--- TO DO ---
1. List every person named in the biography of Ichabod Chauncey, as the text names them.
2. Reproduce word for word a passage of the Ichabod Chauncey biography, beginning with the words "English physician and alleged" and ending after the words "Bristol in 1686.".

--- SELECTED EXCERPT ---
= Ichabod Chauncey =

English physician and alleged plotter (1635–1691)

Ichabod Chaunc(e)y, ' (1635–1691) was an English physician and nonconformist divine. He was an army chaplain at Dunkirk before 1660, beneficed in Bristol, ejected from his living for nonconformity in 1662, and practised medicine at Bristol from 1662 to 1684. He was banished from England for nonconformity and other offences in 1684, and returned to Bristol in 1686.

== Origins ==
Ichabod Chauncey was born at the vicarage at Ware, Hertfordshire, the second son of Charles Chauncy (1592–1672), the Puritan minister of Ware, by his wife Catherine, (1604–c. 1672). Charles was suspended for his opposition to Laudianism and in 1638 emigrated with his family to colonial New England, where he became a minister and president of Harvard College.

--- MATERIAL PROVIDED ---
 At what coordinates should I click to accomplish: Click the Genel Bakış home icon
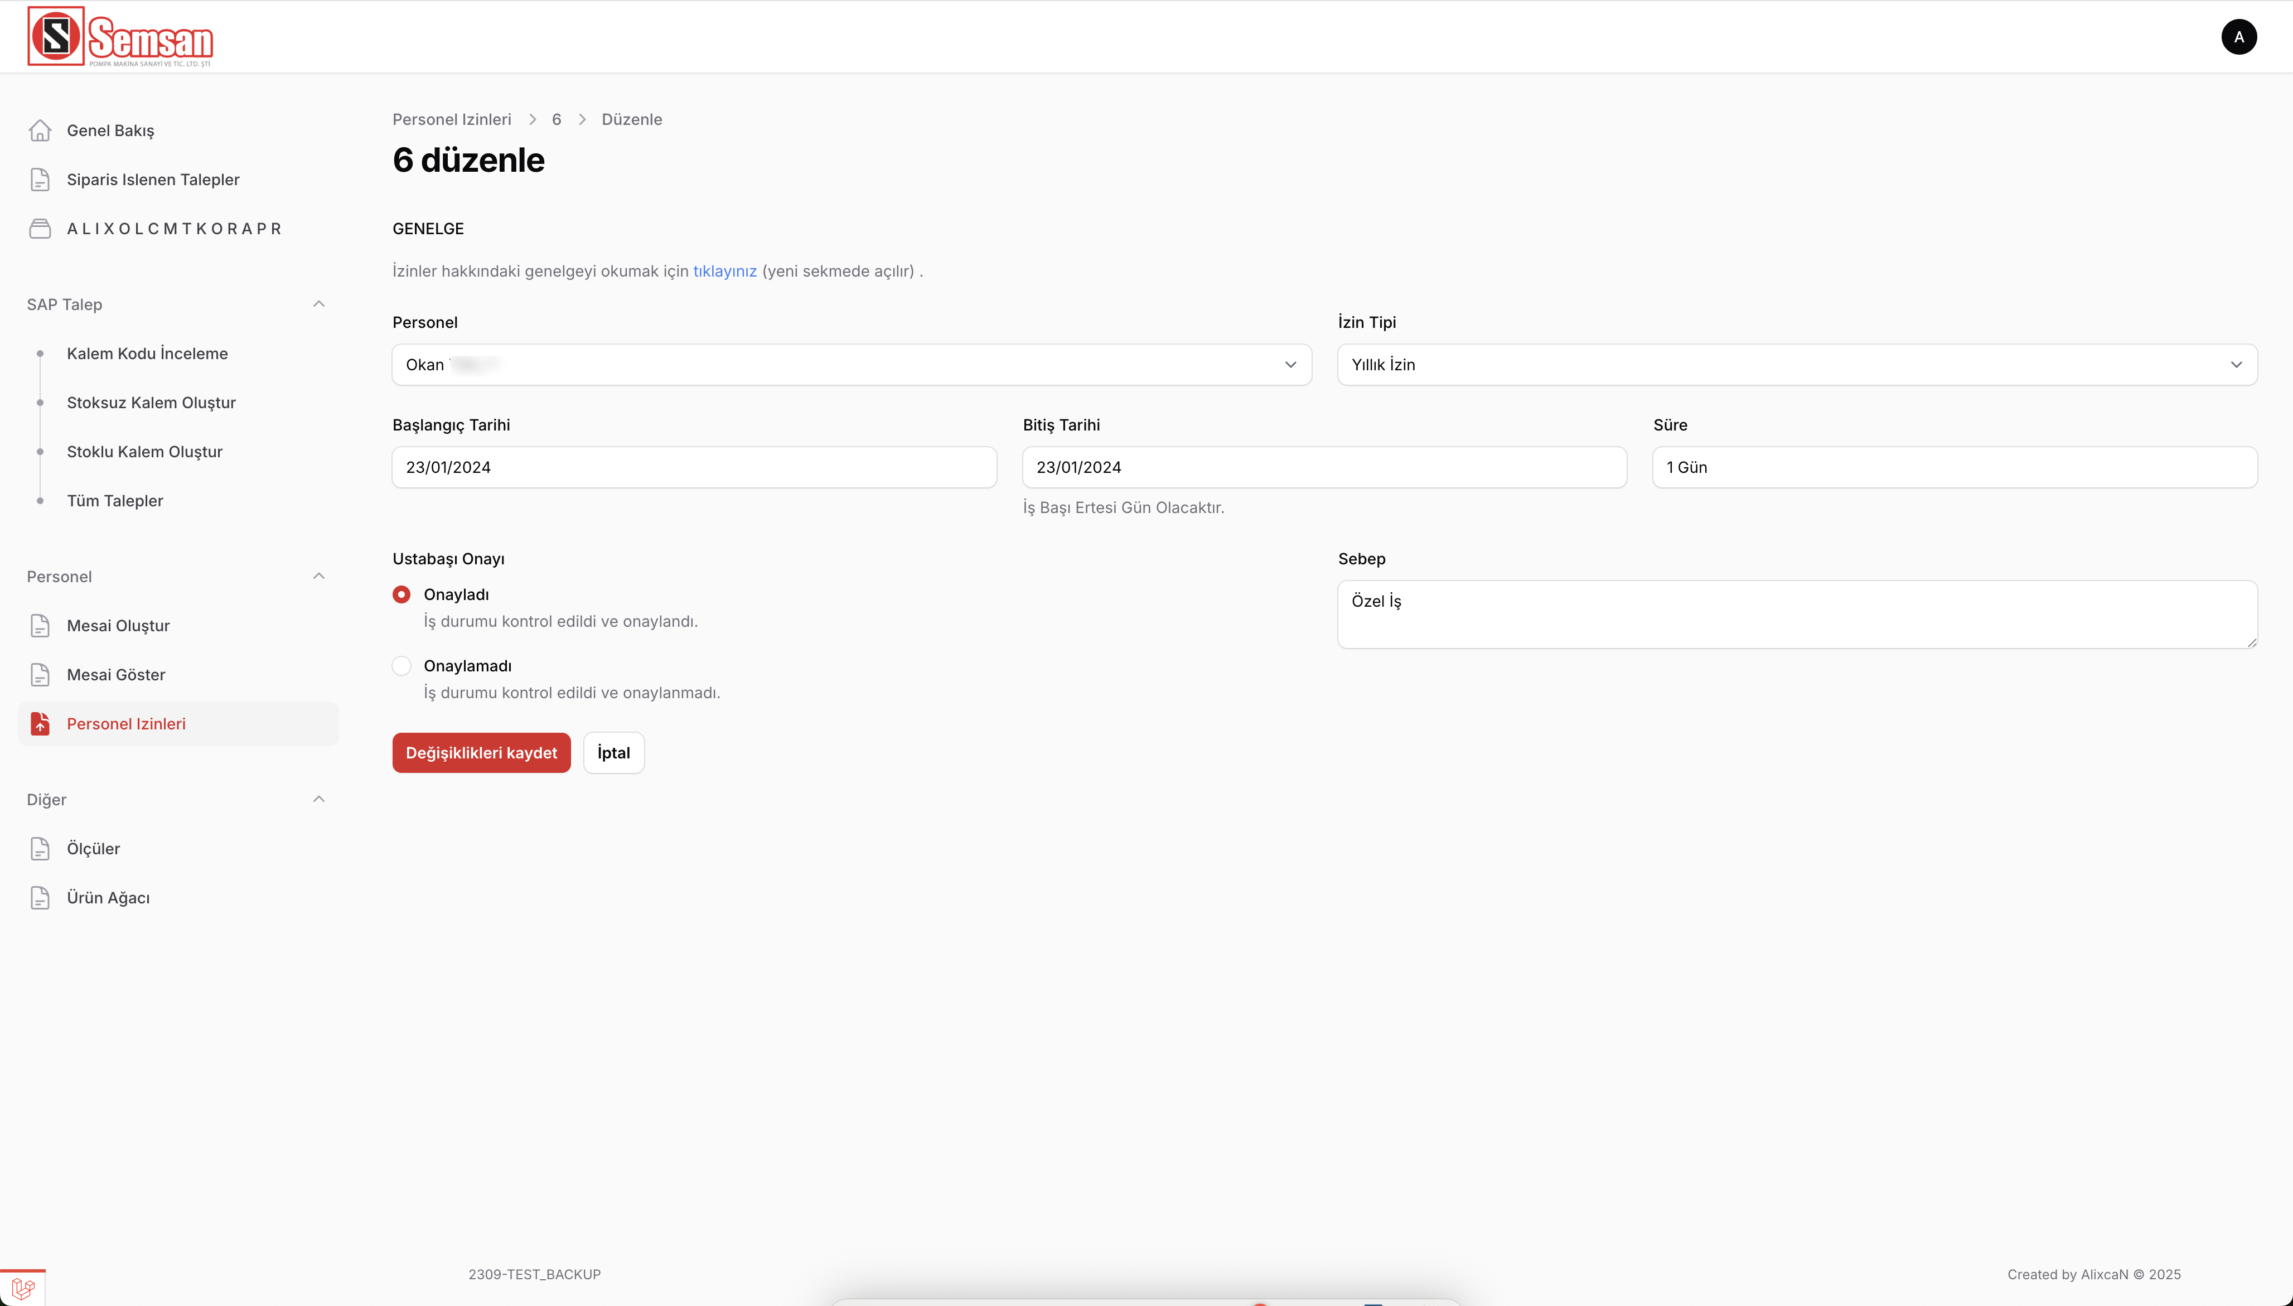(x=39, y=130)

--- SOLUTIONS ---
1.
Ichabod Chauncey (also written Ichabod Chaunc(e)y)
Charles Chauncy
Catherine

2.
English physician and alleged plotter (1635–1691)

Ichabod Chaunc(e)y, ' (1635–1691) was an English physician and nonconformist divine. He was an army chaplain at Dunkirk before 1660, beneficed in Bristol, ejected from his living for nonconformity in 1662, and practised medicine at Bristol from 1662 to 1684. He was banished from England for nonconformity and other offences in 1684, and returned to Bristol in 1686.